Unless otherwise terminated, this Agreement is effective for the term stated in the Subscription Order. Unless terminated by either of the parties in accordance with this Agreement, the term of this Agreement shall be automatically renewed for subsequent terms of the same length. This Agreement may be terminated by the parties as follows: (a) Unless otherwise provided for in this Agreement, either party may terminate this Agreement with or without cause, upon thirty (30) days notice to the other; or (b) Cme4.com may terminate this Agreement immediately if, based on Cme4.com’s sole judgment, it determines that Customer has breached this Agreement. In the event either party terminates this Agreement,(i) Customer shall pay Cme4.com all fees outstanding as of the date of such termination (ii) Cme4.com may, in its discretion, make or maintain, copies of Customer’s data files and records for archival purposes only and (iii) the following provisions shall survive in accordance with their terms: 4, 5, 7 and 8 through 16.

12 Non-Assignability.
Customer may not transfer or assign its rights and obligations under this Agreement directly or indirectly without the prior written consent of Cme4.com.

13 Severability.
The provisions of this Agreement shall be valid and enforceable to the fullest extent permitted by law.

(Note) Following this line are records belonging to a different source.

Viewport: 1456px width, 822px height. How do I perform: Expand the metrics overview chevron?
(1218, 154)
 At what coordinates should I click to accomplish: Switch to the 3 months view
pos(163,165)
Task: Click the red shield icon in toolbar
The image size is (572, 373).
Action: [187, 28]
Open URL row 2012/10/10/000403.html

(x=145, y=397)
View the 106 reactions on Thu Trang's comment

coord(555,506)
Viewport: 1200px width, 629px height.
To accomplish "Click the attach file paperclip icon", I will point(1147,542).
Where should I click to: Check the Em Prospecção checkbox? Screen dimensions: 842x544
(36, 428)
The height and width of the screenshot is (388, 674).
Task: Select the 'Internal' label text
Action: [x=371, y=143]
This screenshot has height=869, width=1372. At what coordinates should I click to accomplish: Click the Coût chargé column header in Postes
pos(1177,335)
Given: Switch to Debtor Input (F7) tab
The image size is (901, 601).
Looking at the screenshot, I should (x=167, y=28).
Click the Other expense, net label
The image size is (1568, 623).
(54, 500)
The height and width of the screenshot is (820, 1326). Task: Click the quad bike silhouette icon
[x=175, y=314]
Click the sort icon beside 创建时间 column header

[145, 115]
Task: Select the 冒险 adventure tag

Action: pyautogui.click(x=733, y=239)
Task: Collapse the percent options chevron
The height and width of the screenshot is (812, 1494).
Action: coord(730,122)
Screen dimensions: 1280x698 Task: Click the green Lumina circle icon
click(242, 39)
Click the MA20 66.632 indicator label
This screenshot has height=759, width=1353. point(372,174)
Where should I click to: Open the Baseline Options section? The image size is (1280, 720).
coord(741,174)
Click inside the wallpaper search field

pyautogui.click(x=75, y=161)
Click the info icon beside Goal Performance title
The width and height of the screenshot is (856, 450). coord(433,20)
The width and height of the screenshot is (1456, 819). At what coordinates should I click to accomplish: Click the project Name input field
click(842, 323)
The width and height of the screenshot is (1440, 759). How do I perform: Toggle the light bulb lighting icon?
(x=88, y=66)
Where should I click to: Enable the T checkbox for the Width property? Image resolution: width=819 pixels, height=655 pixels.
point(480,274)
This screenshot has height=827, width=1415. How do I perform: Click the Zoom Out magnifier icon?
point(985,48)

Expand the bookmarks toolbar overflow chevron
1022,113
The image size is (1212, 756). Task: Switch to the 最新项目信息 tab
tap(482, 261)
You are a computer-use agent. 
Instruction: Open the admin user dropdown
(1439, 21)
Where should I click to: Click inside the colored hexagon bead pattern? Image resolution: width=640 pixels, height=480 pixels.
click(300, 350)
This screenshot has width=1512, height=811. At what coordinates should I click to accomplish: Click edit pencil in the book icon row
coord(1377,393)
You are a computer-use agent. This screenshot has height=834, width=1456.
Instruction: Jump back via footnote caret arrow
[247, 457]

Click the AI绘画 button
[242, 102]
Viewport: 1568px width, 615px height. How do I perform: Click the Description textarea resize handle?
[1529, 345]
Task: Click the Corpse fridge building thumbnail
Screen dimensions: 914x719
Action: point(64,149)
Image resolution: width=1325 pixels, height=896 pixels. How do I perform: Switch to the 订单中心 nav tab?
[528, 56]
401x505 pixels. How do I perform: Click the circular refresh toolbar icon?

If any provision of this Agreement is invalid or unenforceable, the remainder of this Agreement, shall not be affected by such invalidity or unenforceability, unless such provision or the application of such provision is essential to the Agreement.

14 Governing Law.
This Agreement shall be governed by and construed in accordance with the laws of the State of California.

15 Communications.
All notices may be sent by e-mail, fax, express mail, mail, or registered mail to the e-mail address, fax number, or address most recently provided and will be effective upon transmission.

16 Entire Agreement.
This Agreement sets forth the entire agreement and understanding between the parties and merges all prior discussions between them, including that Customer shall follow the terms and conditions of the Site posted on the Site that are hereby incorporated by reference into this Agreement, as they may be changed from time to time by Cme4.com in its sole discretion. Cme4.com may make changes to this Agreement upon ten (10) days' written notice to Customer, advising of the change and the effective date thereof. Utilization of the Service by Customer and/or any clients or customers of Customer, following the effective date of such change shall constitute acceptance by Customer of such change(s). Otherwise, this Agreement may not be modified except by the written consent of both parties.